[Extracted items]
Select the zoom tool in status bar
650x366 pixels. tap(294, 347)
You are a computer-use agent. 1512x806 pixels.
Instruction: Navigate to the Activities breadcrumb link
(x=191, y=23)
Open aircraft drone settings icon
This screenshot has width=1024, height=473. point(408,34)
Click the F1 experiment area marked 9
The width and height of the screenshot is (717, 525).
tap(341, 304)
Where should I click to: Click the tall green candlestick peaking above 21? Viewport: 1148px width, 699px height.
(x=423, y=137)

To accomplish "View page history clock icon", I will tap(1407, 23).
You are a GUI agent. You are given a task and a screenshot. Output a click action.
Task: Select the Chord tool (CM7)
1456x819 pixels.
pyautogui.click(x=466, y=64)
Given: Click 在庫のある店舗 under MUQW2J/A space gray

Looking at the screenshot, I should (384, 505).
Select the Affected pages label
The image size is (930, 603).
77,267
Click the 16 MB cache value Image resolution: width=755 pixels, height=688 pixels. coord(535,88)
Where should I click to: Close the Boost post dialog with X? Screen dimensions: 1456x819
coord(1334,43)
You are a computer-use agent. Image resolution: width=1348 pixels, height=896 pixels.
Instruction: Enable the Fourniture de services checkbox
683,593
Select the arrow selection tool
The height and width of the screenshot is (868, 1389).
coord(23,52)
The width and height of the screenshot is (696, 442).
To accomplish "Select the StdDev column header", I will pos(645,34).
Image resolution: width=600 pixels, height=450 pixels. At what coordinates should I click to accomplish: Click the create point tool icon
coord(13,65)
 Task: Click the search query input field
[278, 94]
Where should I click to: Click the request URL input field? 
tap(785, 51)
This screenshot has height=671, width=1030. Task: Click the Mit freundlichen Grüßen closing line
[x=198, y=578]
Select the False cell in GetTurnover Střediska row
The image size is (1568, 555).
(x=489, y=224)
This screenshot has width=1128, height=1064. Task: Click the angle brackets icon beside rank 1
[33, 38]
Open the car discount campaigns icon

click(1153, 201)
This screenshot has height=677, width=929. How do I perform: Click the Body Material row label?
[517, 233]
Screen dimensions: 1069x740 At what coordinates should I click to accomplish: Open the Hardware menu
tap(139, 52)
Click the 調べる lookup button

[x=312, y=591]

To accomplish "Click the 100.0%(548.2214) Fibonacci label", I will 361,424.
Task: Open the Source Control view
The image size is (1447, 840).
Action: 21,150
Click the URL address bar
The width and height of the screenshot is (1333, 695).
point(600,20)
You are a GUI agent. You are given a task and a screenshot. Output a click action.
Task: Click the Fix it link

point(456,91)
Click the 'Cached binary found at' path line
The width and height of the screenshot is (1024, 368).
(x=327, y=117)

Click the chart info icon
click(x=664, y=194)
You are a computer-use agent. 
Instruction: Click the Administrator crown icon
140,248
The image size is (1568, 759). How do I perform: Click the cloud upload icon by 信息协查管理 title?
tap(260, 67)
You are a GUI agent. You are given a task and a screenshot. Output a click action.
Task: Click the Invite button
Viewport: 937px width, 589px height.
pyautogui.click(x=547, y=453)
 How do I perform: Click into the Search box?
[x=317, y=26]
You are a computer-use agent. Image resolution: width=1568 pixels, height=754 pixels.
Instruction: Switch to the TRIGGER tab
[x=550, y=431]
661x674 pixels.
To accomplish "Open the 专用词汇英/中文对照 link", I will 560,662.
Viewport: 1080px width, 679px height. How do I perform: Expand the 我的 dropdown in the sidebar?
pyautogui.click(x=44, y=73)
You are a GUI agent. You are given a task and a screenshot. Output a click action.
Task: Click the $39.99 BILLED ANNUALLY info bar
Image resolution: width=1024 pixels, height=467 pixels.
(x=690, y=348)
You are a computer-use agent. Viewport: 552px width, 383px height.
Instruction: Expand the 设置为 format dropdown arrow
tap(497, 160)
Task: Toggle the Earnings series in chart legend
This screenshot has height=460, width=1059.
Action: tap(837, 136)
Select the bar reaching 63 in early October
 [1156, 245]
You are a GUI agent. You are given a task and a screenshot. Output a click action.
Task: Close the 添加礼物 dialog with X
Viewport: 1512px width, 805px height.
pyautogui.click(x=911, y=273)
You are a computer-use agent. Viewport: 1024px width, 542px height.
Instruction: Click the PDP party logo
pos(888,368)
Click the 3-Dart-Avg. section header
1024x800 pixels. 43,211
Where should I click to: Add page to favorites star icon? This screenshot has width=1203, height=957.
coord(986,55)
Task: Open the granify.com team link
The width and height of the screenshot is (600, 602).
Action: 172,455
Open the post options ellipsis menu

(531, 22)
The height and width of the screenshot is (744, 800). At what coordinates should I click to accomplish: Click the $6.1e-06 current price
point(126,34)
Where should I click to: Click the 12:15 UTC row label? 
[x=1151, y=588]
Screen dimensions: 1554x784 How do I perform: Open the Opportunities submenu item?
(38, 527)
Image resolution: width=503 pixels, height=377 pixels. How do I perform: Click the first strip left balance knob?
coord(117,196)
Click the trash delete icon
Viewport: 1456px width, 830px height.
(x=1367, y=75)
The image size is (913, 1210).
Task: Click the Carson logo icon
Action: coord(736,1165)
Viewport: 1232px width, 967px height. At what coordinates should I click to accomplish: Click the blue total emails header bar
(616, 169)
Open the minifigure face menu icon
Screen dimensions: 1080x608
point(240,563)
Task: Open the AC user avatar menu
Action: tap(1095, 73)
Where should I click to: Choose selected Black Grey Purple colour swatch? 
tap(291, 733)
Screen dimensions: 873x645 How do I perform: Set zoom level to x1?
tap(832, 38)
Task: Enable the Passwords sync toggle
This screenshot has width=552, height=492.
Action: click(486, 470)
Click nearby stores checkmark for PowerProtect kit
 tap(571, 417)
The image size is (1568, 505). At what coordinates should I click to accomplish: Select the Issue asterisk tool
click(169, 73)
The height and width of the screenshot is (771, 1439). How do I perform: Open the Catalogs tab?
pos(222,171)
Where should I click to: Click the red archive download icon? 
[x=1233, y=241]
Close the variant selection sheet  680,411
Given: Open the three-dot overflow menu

**WRITTEN TASK:** Extract every one of the items above and reproduce their lines with no changes.

**RESPONSE TO THE TASK:**
Select the zoom tool in status bar
650x366 pixels. tap(294, 347)
You are a computer-use agent. 1512x806 pixels.
Instruction: Navigate to the Activities breadcrumb link
(x=191, y=23)
Open aircraft drone settings icon
This screenshot has width=1024, height=473. point(408,34)
Click the F1 experiment area marked 9
The width and height of the screenshot is (717, 525).
tap(341, 304)
Where should I click to: Click the tall green candlestick peaking above 21? Viewport: 1148px width, 699px height.
(x=423, y=137)

To accomplish "View page history clock icon", I will tap(1407, 23).
You are a GUI agent. You are given a task and a screenshot. Output a click action.
Task: Select the Chord tool (CM7)
1456x819 pixels.
pyautogui.click(x=466, y=64)
Given: Click 在庫のある店舗 under MUQW2J/A space gray

Looking at the screenshot, I should (384, 505).
Select the Affected pages label
The image size is (930, 603).
77,267
Click the 16 MB cache value Image resolution: width=755 pixels, height=688 pixels. coord(535,88)
Where should I click to: Close the Boost post dialog with X? Screen dimensions: 1456x819
coord(1334,43)
You are a computer-use agent. Image resolution: width=1348 pixels, height=896 pixels.
Instruction: Enable the Fourniture de services checkbox
683,593
Select the arrow selection tool
The height and width of the screenshot is (868, 1389).
coord(23,52)
The width and height of the screenshot is (696, 442).
To accomplish "Select the StdDev column header", I will pos(645,34).
Image resolution: width=600 pixels, height=450 pixels. At what coordinates should I click to accomplish: Click the create point tool icon
coord(13,65)
 Task: Click the search query input field
[278, 94]
Where should I click to: Click the request URL input field? 
tap(785, 51)
This screenshot has height=671, width=1030. Task: Click the Mit freundlichen Grüßen closing line
[x=198, y=578]
Select the False cell in GetTurnover Střediska row
The image size is (1568, 555).
(x=489, y=224)
This screenshot has width=1128, height=1064. Task: Click the angle brackets icon beside rank 1
[33, 38]
Open the car discount campaigns icon

click(1153, 201)
This screenshot has height=677, width=929. How do I perform: Click the Body Material row label?
[517, 233]
Screen dimensions: 1069x740 At what coordinates should I click to accomplish: Open the Hardware menu
tap(139, 52)
Click the 調べる lookup button

[x=312, y=591]

To accomplish "Click the 100.0%(548.2214) Fibonacci label", I will 361,424.
Task: Open the Source Control view
The image size is (1447, 840).
Action: 21,150
Click the URL address bar
The width and height of the screenshot is (1333, 695).
point(600,20)
You are a GUI agent. You are given a task and a screenshot. Output a click action.
Task: Click the Fix it link

point(456,91)
Click the 'Cached binary found at' path line
The width and height of the screenshot is (1024, 368).
(x=327, y=117)

Click the chart info icon
click(x=664, y=194)
You are a computer-use agent. 
Instruction: Click the Administrator crown icon
140,248
The image size is (1568, 759). How do I perform: Click the cloud upload icon by 信息协查管理 title?
tap(260, 67)
You are a GUI agent. You are given a task and a screenshot. Output a click action.
Task: Click the Invite button
Viewport: 937px width, 589px height.
pyautogui.click(x=547, y=453)
 How do I perform: Click into the Search box?
[x=317, y=26]
You are a computer-use agent. Image resolution: width=1568 pixels, height=754 pixels.
Instruction: Switch to the TRIGGER tab
[x=550, y=431]
661x674 pixels.
To accomplish "Open the 专用词汇英/中文对照 link", I will 560,662.
Viewport: 1080px width, 679px height. How do I perform: Expand the 我的 dropdown in the sidebar?
pyautogui.click(x=44, y=73)
You are a GUI agent. You are given a task and a screenshot. Output a click action.
Task: Click the $39.99 BILLED ANNUALLY info bar
Image resolution: width=1024 pixels, height=467 pixels.
(x=690, y=348)
You are a computer-use agent. Viewport: 552px width, 383px height.
Instruction: Expand the 设置为 format dropdown arrow
tap(497, 160)
Task: Toggle the Earnings series in chart legend
This screenshot has height=460, width=1059.
Action: tap(837, 136)
Select the bar reaching 63 in early October
 [1156, 245]
You are a GUI agent. You are given a task and a screenshot. Output a click action.
Task: Close the 添加礼物 dialog with X
Viewport: 1512px width, 805px height.
pyautogui.click(x=911, y=273)
You are a computer-use agent. Viewport: 1024px width, 542px height.
Instruction: Click the PDP party logo
pos(888,368)
Click the 3-Dart-Avg. section header
1024x800 pixels. 43,211
Where should I click to: Add page to favorites star icon? This screenshot has width=1203, height=957.
coord(986,55)
Task: Open the granify.com team link
The width and height of the screenshot is (600, 602).
Action: 172,455
Open the post options ellipsis menu

(531, 22)
The height and width of the screenshot is (744, 800). At what coordinates should I click to accomplish: Click the $6.1e-06 current price
point(126,34)
Where should I click to: Click the 12:15 UTC row label? 
[x=1151, y=588]
Screen dimensions: 1554x784 How do I perform: Open the Opportunities submenu item?
(38, 527)
Image resolution: width=503 pixels, height=377 pixels. How do I perform: Click the first strip left balance knob?
coord(117,196)
Click the trash delete icon
Viewport: 1456px width, 830px height.
(x=1367, y=75)
The image size is (913, 1210).
Task: Click the Carson logo icon
Action: coord(736,1165)
Viewport: 1232px width, 967px height. At what coordinates should I click to accomplish: Click the blue total emails header bar
(616, 169)
Open the minifigure face menu icon
Screen dimensions: 1080x608
point(240,563)
Task: Open the AC user avatar menu
Action: tap(1095, 73)
Where should I click to: Choose selected Black Grey Purple colour swatch? 
tap(291, 733)
Screen dimensions: 873x645 How do I perform: Set zoom level to x1?
tap(832, 38)
Task: Enable the Passwords sync toggle
This screenshot has width=552, height=492.
Action: click(486, 470)
Click nearby stores checkmark for PowerProtect kit
 tap(571, 417)
The image size is (1568, 505). At what coordinates should I click to accomplish: Select the Issue asterisk tool
click(169, 73)
The height and width of the screenshot is (771, 1439). How do I perform: Open the Catalogs tab?
pos(222,171)
Where should I click to: Click the red archive download icon? 
[x=1233, y=241]
Close the variant selection sheet  680,411
Given: Open the three-dot overflow menu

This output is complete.